Cabaret Voltaire

Cabaret Voltaire est la première pièce de la compagnie les endimanchés et marque donc son origine en tant qu’équipe de création théâtrale et musicale. Elle est le fruit d’un travail de recherche et d’une pratique qui remonte aux endimanchés primitifs, lesquels ont ensuite décliné leur projet en différentes formations, c’est ainsi que six personnes ayant déjà une pratique musicale commune se retrouvent dans cabaret Voltaire (Ali Boudrahem alias Potzi,  Alexis Forestier, Bénédicte Grimault alias Belle du Berry, François Jeannin, Antoine Mathias alias Tonio, Moïra Montier-Dauriac ; Potzi et Tonio seront ensuite remplacés par Eric Loutis)

Par ailleurs la pièce est l’occasion de rencontres avec différents complices :

– la danseuse Véronique Defranoux chorégraphie les danses du spectacle et sera remplacée ensuite par Claire Haenni qui elle-même chorégraphie certaines séquences.
– le musicien et chef de choeur Philippe Allée avec qui est mené un travail de complicité et de recherche musicale ;
– le comédien Laurent Jacquet, ami de longue date ;
– Pierre Gerbaux, architecte de formation qui était également un des membres fondateurs des endimanchés  primitifs ;
– Jean-Luc Dorchies, historien de l’art et photographe, remplacé ensuite par Peter Platiel puis par Antoine Lengo.
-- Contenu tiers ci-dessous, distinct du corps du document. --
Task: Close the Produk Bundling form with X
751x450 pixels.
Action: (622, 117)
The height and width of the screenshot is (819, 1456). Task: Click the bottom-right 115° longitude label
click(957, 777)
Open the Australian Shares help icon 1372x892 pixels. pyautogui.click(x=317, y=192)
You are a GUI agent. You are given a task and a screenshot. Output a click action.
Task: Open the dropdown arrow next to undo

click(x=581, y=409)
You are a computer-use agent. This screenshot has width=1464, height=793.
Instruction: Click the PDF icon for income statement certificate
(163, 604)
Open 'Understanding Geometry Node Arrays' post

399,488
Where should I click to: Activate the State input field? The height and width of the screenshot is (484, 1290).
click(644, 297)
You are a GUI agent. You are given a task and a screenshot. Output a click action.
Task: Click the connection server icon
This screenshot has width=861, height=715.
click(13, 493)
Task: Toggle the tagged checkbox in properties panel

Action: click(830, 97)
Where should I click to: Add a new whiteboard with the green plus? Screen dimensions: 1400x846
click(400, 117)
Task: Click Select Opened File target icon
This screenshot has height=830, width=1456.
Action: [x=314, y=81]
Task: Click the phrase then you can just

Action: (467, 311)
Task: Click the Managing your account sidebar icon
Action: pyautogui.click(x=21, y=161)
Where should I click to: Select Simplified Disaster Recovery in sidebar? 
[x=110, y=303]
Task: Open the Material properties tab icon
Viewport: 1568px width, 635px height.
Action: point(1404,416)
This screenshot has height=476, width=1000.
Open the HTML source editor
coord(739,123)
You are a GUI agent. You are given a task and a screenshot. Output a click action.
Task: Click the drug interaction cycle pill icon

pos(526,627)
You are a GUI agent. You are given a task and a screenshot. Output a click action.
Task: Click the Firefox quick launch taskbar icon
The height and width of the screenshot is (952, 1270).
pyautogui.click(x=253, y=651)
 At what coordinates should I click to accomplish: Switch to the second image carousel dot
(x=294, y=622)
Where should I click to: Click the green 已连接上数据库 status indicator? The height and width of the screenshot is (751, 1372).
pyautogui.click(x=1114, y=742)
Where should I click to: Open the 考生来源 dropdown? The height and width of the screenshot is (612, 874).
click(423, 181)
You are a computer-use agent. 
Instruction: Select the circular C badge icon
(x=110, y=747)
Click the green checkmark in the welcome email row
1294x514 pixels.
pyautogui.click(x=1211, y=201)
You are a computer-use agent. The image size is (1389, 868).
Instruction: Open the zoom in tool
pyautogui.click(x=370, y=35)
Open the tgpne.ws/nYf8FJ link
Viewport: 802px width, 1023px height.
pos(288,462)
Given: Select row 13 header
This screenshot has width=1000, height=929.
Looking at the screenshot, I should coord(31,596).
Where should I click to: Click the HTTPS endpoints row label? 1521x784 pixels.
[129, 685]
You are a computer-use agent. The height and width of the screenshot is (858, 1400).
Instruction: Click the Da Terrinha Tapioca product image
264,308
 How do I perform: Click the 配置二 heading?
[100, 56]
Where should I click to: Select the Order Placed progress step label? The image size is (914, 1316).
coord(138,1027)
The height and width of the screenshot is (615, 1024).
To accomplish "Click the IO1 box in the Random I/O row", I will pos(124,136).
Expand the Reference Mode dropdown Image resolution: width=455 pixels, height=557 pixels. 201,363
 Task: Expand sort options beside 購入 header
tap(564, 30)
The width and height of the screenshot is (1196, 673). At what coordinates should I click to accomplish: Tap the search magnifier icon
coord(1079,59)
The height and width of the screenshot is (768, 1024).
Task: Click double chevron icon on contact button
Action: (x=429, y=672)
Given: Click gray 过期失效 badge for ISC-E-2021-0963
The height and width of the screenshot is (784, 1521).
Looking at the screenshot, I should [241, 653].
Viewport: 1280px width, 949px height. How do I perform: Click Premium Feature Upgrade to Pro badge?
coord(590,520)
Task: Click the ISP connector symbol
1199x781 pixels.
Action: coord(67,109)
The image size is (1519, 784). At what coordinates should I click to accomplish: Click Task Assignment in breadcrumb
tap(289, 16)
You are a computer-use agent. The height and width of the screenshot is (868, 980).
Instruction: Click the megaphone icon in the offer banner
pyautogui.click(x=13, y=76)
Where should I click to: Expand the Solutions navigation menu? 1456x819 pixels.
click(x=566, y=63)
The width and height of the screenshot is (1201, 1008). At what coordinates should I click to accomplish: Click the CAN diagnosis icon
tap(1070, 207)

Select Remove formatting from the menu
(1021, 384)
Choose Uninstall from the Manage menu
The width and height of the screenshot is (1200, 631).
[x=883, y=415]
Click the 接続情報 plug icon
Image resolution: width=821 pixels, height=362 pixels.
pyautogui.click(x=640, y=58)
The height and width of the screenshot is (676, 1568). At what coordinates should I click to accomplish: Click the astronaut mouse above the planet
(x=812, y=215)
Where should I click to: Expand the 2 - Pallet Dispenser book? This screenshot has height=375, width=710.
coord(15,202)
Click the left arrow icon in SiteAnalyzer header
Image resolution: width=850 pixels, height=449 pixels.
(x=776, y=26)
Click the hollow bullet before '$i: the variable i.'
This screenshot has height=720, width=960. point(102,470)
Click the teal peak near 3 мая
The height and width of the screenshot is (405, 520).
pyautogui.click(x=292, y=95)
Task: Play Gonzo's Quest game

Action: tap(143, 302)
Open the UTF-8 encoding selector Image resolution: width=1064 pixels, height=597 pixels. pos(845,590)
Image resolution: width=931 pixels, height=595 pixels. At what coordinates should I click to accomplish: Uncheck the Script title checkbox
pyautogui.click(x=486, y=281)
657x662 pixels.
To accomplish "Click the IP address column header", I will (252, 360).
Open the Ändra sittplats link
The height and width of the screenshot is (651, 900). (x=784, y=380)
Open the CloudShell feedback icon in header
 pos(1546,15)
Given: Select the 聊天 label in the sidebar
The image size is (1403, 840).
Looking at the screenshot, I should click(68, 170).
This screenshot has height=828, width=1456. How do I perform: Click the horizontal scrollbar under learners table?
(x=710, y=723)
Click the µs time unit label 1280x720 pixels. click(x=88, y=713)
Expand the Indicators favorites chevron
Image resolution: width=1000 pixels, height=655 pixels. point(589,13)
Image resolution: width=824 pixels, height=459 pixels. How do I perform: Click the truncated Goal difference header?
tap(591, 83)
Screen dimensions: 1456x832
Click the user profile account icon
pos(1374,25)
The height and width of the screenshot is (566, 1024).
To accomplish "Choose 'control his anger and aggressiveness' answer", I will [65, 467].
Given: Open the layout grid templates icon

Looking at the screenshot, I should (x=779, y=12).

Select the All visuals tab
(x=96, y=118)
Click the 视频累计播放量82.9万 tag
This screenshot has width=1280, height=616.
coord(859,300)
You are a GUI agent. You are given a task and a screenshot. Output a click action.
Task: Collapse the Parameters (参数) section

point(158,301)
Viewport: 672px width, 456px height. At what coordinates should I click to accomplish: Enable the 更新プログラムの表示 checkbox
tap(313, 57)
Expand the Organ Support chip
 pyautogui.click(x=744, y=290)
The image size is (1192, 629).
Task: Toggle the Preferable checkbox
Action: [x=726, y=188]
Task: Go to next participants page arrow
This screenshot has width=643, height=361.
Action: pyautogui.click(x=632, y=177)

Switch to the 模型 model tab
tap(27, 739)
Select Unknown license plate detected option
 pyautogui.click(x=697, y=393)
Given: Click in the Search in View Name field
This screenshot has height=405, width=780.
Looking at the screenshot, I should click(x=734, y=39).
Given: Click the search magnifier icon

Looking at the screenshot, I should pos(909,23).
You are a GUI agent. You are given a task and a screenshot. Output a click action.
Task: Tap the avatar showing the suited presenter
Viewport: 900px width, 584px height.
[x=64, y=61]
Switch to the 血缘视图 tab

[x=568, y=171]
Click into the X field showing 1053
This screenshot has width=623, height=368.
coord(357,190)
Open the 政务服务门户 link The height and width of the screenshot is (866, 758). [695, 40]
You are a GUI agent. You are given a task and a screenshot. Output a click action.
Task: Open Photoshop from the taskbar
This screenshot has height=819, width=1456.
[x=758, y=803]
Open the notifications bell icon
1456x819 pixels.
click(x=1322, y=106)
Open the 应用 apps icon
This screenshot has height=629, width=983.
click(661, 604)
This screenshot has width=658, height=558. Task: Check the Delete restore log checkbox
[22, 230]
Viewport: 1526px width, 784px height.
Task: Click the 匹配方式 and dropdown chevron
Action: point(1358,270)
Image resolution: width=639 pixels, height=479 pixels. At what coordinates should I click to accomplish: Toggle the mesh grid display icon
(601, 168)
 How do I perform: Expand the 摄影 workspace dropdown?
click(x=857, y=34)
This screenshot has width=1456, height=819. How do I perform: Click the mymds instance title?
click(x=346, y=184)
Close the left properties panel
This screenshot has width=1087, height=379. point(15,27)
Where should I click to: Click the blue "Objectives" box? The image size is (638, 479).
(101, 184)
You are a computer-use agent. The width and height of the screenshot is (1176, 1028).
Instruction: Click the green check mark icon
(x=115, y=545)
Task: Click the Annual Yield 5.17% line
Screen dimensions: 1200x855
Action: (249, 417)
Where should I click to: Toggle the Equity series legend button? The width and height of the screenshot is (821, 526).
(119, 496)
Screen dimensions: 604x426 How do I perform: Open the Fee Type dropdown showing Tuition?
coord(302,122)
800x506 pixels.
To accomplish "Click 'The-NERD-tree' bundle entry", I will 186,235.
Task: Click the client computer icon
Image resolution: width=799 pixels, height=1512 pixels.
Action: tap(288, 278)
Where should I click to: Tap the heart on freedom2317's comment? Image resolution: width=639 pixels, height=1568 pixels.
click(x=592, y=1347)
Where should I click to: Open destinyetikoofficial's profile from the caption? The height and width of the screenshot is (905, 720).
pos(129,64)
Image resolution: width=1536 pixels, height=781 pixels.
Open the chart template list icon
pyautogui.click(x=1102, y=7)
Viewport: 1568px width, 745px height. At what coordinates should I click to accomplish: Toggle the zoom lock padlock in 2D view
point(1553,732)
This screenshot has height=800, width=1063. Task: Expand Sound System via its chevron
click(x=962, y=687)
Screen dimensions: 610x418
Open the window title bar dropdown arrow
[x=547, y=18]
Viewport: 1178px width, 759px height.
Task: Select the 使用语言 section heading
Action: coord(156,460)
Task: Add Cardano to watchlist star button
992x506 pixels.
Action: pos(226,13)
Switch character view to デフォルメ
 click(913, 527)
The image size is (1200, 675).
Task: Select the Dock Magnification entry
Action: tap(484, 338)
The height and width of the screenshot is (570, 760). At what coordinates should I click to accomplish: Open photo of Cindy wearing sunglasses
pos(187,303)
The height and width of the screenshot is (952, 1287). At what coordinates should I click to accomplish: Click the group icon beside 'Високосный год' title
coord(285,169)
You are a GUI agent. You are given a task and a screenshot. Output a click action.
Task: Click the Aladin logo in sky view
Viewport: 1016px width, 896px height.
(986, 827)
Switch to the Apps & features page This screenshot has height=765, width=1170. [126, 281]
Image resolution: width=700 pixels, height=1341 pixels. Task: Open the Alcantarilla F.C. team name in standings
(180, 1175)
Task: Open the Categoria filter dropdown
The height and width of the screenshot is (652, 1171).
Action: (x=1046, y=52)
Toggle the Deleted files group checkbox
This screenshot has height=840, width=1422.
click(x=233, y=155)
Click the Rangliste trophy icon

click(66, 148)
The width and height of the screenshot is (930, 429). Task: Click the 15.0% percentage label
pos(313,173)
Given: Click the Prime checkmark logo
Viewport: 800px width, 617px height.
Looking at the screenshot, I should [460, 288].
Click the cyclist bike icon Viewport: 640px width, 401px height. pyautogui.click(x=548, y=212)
Il est à noter que Cécile Saint-Paul – avec qui se construira dans une relation très étroite les vingt années suivantes de la compagnie – réalise l’affiche de Cabaret Voltaire.

La pièce est le fruit d’un travail de recherche sur la questions des avant-gardes et de leur relation avec les formes scéniques, recherche initiée par Alexis forestier à l’Ecole des hautes études en sciences sociales dans le cadre d’un enseignement en ethnomusicologie… un projet de mémoire mené sur la complainte populaire, puis l’expressionnisme allemand et enfin sur le « genre populaire » dans le théâtre de Brecht, conduiront finalement à l’écriture de Cabaret Voltaire, libre adaptation du journal d’Hugo Ball, La fuite hors du temps, non encore traduit à l’époque et dont Michaël Peterli et Alexis Forestier entament une traduction avant que le journal ne soit publié aux éditions du rocher, en 1994, dans une traduction de Sabine Wolf.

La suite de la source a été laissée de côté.